En 2012, le photographe Ziad Antar (1978) nous régalait de paysages évanescents comme flottant dans les limbes de ce monde. Il s’agissait d’“Expired” : une série de photographies, réalisées à partir de négatifs périmés, datant de la guerre “civile”, que le jeune photographe avait retrouvés à Saïda, sa ville natale.
L’alchimie dégradée de ces films donnait d’étranges résultats une fois les clichés tirés : tachetés ou striés, ils avaient la fragilité des choses revenues d’entre les morts. « J’aime l’imperfection », confiait-il en 2012 au quotidien The National. Il faut croire qu’il continue à vouer au flou un amour immodéré. Car sa nouvelle exposition, “After Images”, qui se tient jusqu’au 15 mars, va aux limites de l’exercice. Nul ne sait très bien ce que ces images aux contours à peine esquissés, mais à la lumière omniprésente, représentent. Pas même peut-être Ziad Antar, qui réfléchit pourtant à ce travail depuis 2010 lorsqu’il lut pour la première fois “La Bible vient d’Arabie” de l’historien Kamal Salibi, un essai qui situe l’origine de l’ancien testament dans la région d’Asir en Arabie saoudite.

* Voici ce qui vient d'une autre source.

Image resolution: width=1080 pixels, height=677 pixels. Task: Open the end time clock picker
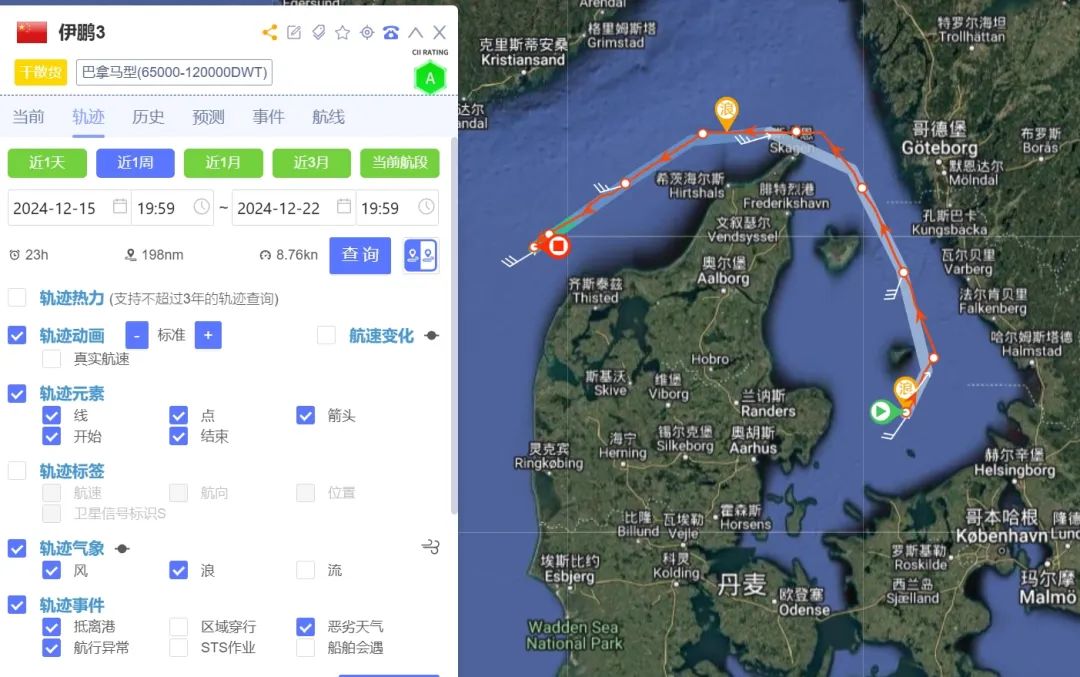point(426,207)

À travers ces photos, Ziad Antar cherche lui aussi à retrouver des traces passées. Ici, les “premiers pas” d’un monde – notre civilisation – née “quelque part” dans la région. «“After Images” n’est pas un projet documentaire visant à corroborer ou saborder la thèse de Kamal Salibi. Au contraire, ce travail tente de comprendre la nature du mythe : est-il un possible récit historique ? » écrit le photographe dans le communiqué de presse. En tous les cas, c’est un récit « impossible à documenter »… à moins de se contenter comme ici de sensations visuelles limitées. Comme dans “Expired”, il est question de désintégration. Mais il y a quelque chose de plus apaisé dans cette série. Mis en scène par Hans Ulrich Obrist, codirecteur de la fameuse Serpentine Gallery de Londres, l’exposition s’appuie également sur des textes du poète saoudien Yahya Amqassim.
Beirut Exhibition Center, Beirut Waterfront, du 1er au 15 mars 2016.